→ GOAL OF THE EXERCISE: Extract every one of the records below verbatim, line for line.

>> start STORED ROWS

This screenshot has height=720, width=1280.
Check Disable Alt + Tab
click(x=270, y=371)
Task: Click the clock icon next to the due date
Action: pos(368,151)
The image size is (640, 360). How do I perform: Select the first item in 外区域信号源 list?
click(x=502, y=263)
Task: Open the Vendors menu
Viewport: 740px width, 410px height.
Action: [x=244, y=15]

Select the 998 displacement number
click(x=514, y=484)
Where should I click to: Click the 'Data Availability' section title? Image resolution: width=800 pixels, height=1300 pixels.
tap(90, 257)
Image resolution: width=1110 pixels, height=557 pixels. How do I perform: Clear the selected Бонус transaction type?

>> end STORED ROWS

→ TASK RESULT:
This screenshot has height=720, width=1280.
Check Disable Alt + Tab
click(x=270, y=371)
Task: Click the clock icon next to the due date
Action: pos(368,151)
The image size is (640, 360). How do I perform: Select the first item in 外区域信号源 list?
click(x=502, y=263)
Task: Open the Vendors menu
Viewport: 740px width, 410px height.
Action: [x=244, y=15]

Select the 998 displacement number
click(x=514, y=484)
Where should I click to: Click the 'Data Availability' section title? Image resolution: width=800 pixels, height=1300 pixels.
tap(90, 257)
Image resolution: width=1110 pixels, height=557 pixels. How do I perform: Clear the selected Бонус transaction type?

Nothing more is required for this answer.